While sources reported Wittner resigned from his position, forcing the change of plan, he said he always intended to act in an interim role.

“I would not have transitioned back to my teaching role if it weren’t for my due diligence and confidence that Michigan State has put the right people in place and implemented the right procedures to protect our university community,” Wittner said. “I was satisfied that was the case when I made my decision that I would request moving back into the classroom.”

Wittner said, while he intends to teach and not be in charge of compliance, he will still take an active role as a senior advisor to Tarrant, a position reflected in the organizational chart he provided to The State News. He referred to a Sept. 12 email he sent to Engler, explaining his availability two days per week to “assist MSU administration and the compliance office and staff however (Engler) would like, if at all.”

Tarrant said the centralization was an important step in creating the Office of Compliance.

“If you have separate functions aside from any central reporting mechanism, there’s always the risk they saw something they didn’t think was important based on their knowledge,” Tarrant said. “You can miss a total risk area that others–if they had this whole thing embedded together–they would have identified.

“I’m able to do that with this team coming up with the audit reports and the monitoring function. There’s a lot to monitor; there’s a lot of risk on campus and we can identify those risks. We can understand prevention methods are in place and we can move forward with that.”

Wittner and Tarrant both firmly denied statements made by Trustee Brian Mosallam in a recent Detroit Free Press article. In his statement, Mosallam said the centralization of the two offices will lead to the compliance office being undermined. 

This centralization is somewhat unusual, but Wittner referred to a document from the American Law Institute–a national group of leading law professionals–concerning compliance in corporate organizations and universities which said, “There is no ‘one size that fits all.’”

“Reasonable minds can differ about what approaches there are, and how procedures and organization structures should be implemented for a particular organization,” Wittner said.

Wittner referred to other universities that do not combine the two offices as “apples and oranges.”

“The reality is that a number of them were in response to scandals like Penn State, which followed recommendations from former FBI Director Louis Freeh. Ohio State had its own issues as well, Rutgers too,” Wittner said.

When contacted Nov. 5 by text message to clarify these comments, Wittner responded because the issues at other schools happened in athletic departments as opposed to the medical departments, his and Tarrant’s focus was on the areas where breakdowns occurred, such as the Colleges of Human Medicine and Osteopathic Medicine.

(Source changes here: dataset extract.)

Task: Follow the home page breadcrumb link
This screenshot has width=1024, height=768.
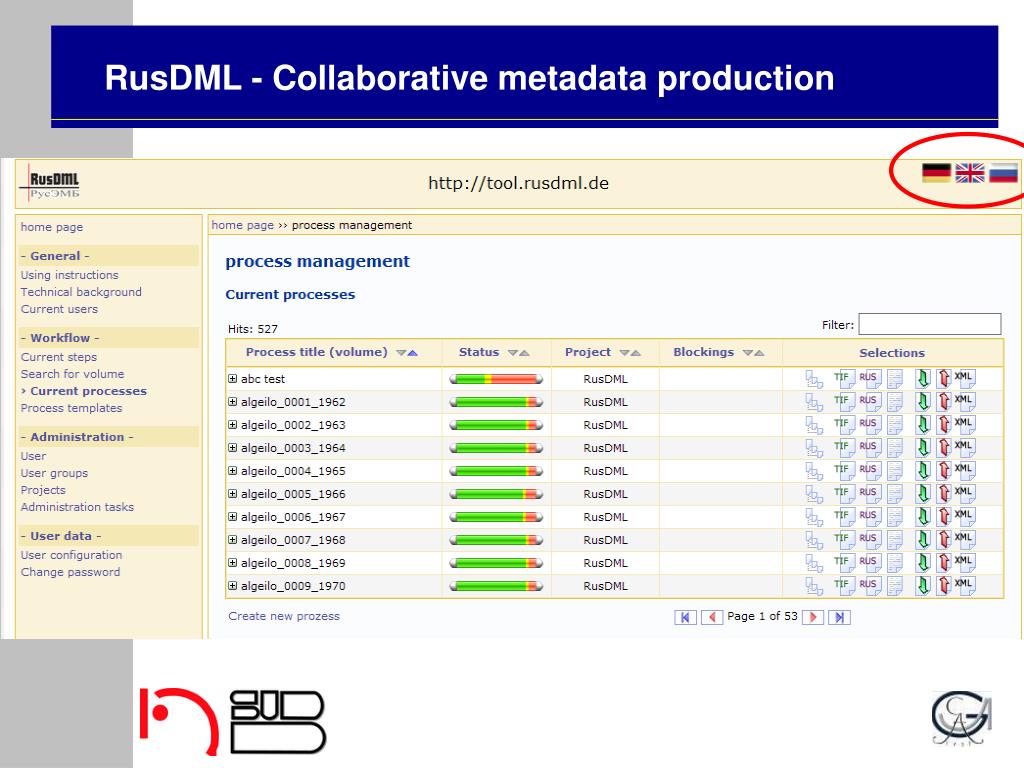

“I expect that the compliance function for us will be tailored with an emphasis on health care and the Office of Civil Rights,” he wrote. 

The compliance office is vacant, but Tarrant said she hopes to fill the four positions listed on the organizational chart by early 2019. 

The key, she and Wittner said, is that the new organizational chart gives her a direct line to the Board of Trustees, meaning they have a direct responsibility to respond to any concerns she brings up — a privilege she was not afforded in her old position.

“I have full confidence in the way that the new structure has been organized and I have immense confidence from having worked with her (Tarrant) from the moment I stepped on this campus with her,” Wittner said.

Tarrant said her goals for the period before the compliance office is filled are to create a risk matrix to distribute to all officers in the compliance office and a university-wide Code of Ethics, which Wittner said he will be involved in creating. 

“We need to have people understand if you do something, there’s a consequence, whether it’s disciplinary, termination, could be the police, whatever the case might be,” Tarrant said. “I think we’ll change the culture here. It’s gonna be an evolution, but we’ll get there over a short period of time.”